Micro cameras that use metasurfaces already exist, but their image quality is limited by physics.
A standard camera employs a series of lenses to focus light and capture sharp images. However, the camera must be large enough to accommodate those lenses.
One method for shrinking a camera is to use “meta-optics,” which employ exceedingly small nanostructures capable of capturing and re-emitting light. According to Nerdist, each of these small structures syphons up the photons that produce light, and the metasurface then converts those photons into a signal that a computer can understand. Imagine them miniature antennas.
Micro cameras had previously been developed using this meta-optics approach, but the results have been disappointing, according to Newsweek – images seem like coloured streaks viewed through cataracts, and the cameras can have a small field of view.
“It’s tough because there are millions of these minute microstructures, and it’s not clear how to build them in an ideal way,” Princeton PhD student and study co-author Ethan Tseng explained.
“We could make individual surfaces into ultra-high resolution cameras, so you wouldn’t need three cameras on the back of your phone anymore.”
– Felix Heide
To solve the problems, the Princeton micro camera team turned to science’s Swiss army knife: machine learning. Shane Colburn, a researcher at the University of Washington and study co-leader, developed an AI model that could evaluate the configurations of the tiny antennas on the micro camera metasurface. Because there are so many antennas and their relationships to the light they capture are complicated, the simulation requires “huge quantities of memory and time,” according to Colburn in the release.

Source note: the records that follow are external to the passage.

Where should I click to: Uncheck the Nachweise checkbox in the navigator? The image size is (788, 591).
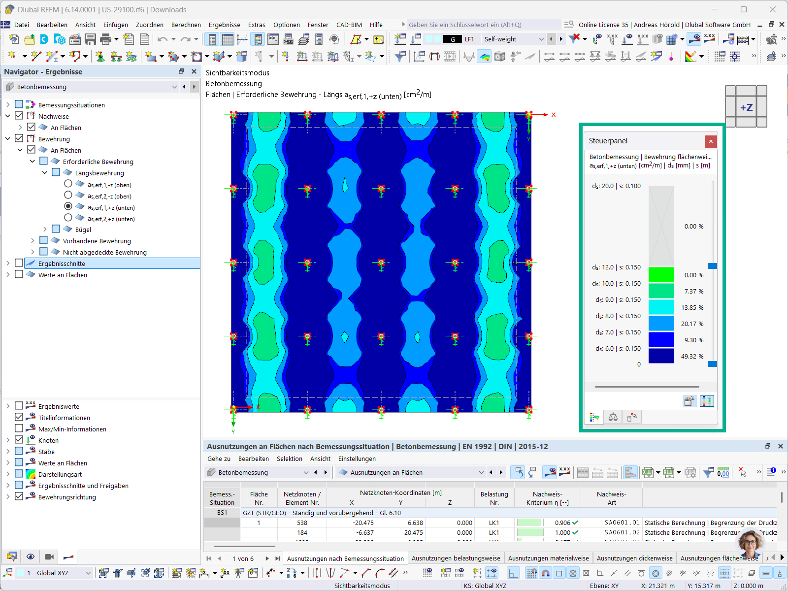[19, 116]
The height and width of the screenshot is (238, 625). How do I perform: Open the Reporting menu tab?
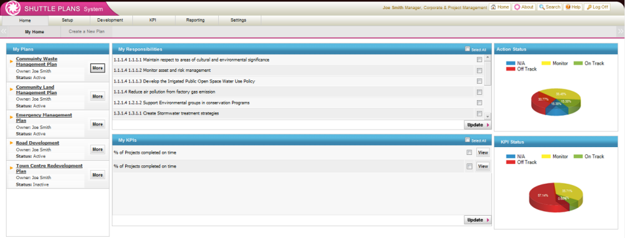coord(195,20)
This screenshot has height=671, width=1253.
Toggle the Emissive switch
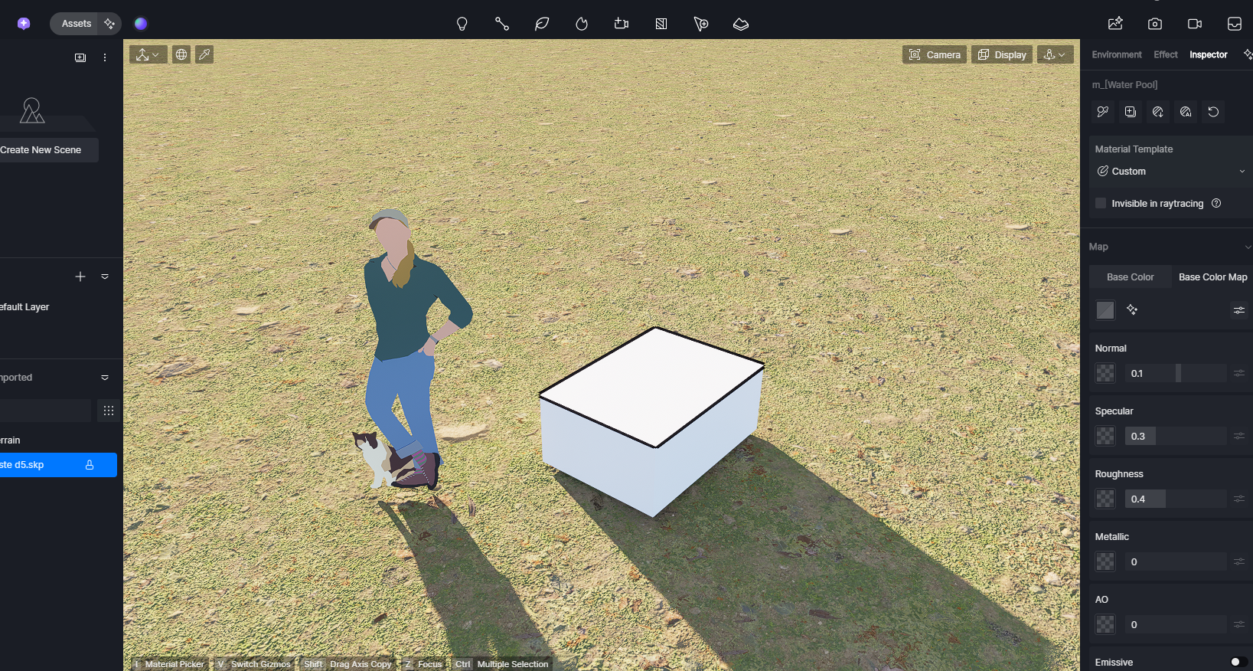point(1238,662)
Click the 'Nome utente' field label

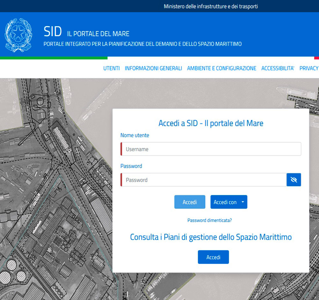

The researchers may produce images that are significantly better than the present cutting edge by combining the physical qualities of their micro camera with this mathematical optimization.
While the margins are slightly blurred, a flower still looks like a flower; according to the researchers, the field of view of the micro camera and the high-quality photographs are new high water marks.

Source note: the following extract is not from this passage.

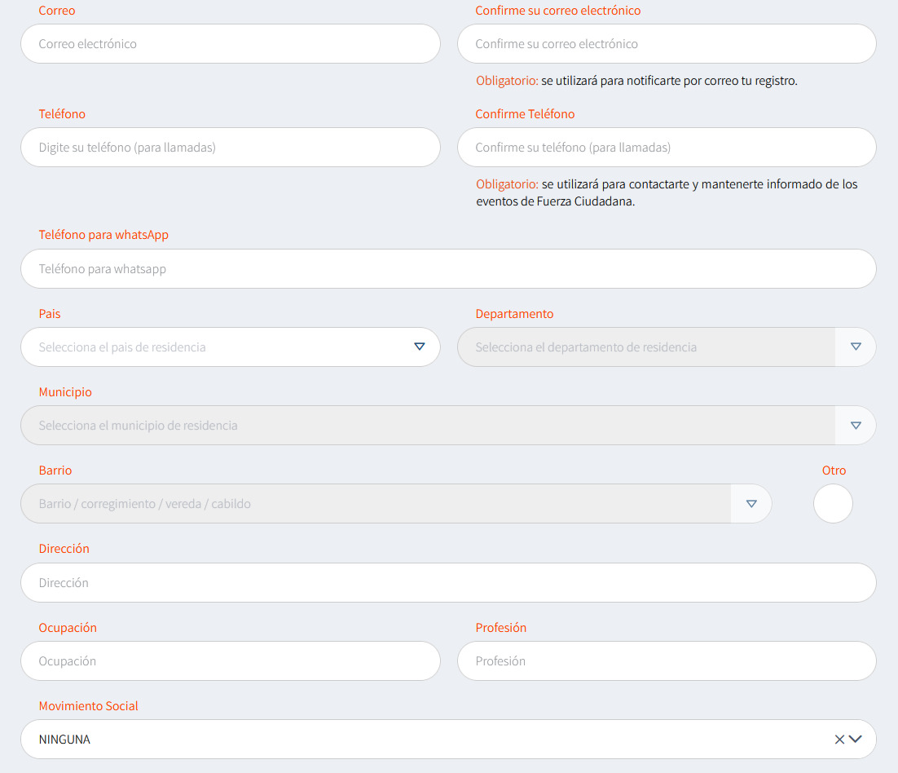Expand the Movimiento Social chevron arrow

pyautogui.click(x=856, y=740)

“Although the approach to optical design is not novel, this is the first system that utilizes surface optical technology in the front end and neural-based processing in the back end,” said Joseph Mait, former chief scientist at the United States Army Research Laboratory, in a press statement. Mait was not a member in the study.
The big picture
The researchers believe their micro camera may be dusted on any surface and turn it into a camera. (As Nerdist points out, this isn’t the most comfortable concept.)
“We could make individual surfaces into ultra-high resolution cameras, so you wouldn’t need three cameras on the back of your phone anymore,” Princeton computer science professor and research senior author Felix Heide stated in a press release.
More positively, the micro cameras could assist improve current endoscopic surgical methods — in which small equipment, including a camera, are used to do surgeries as non-invasively as possible — and open up new paths for brain imaging.
“In the future, we can think of radically alternative approaches to manufacture things,” Heide added.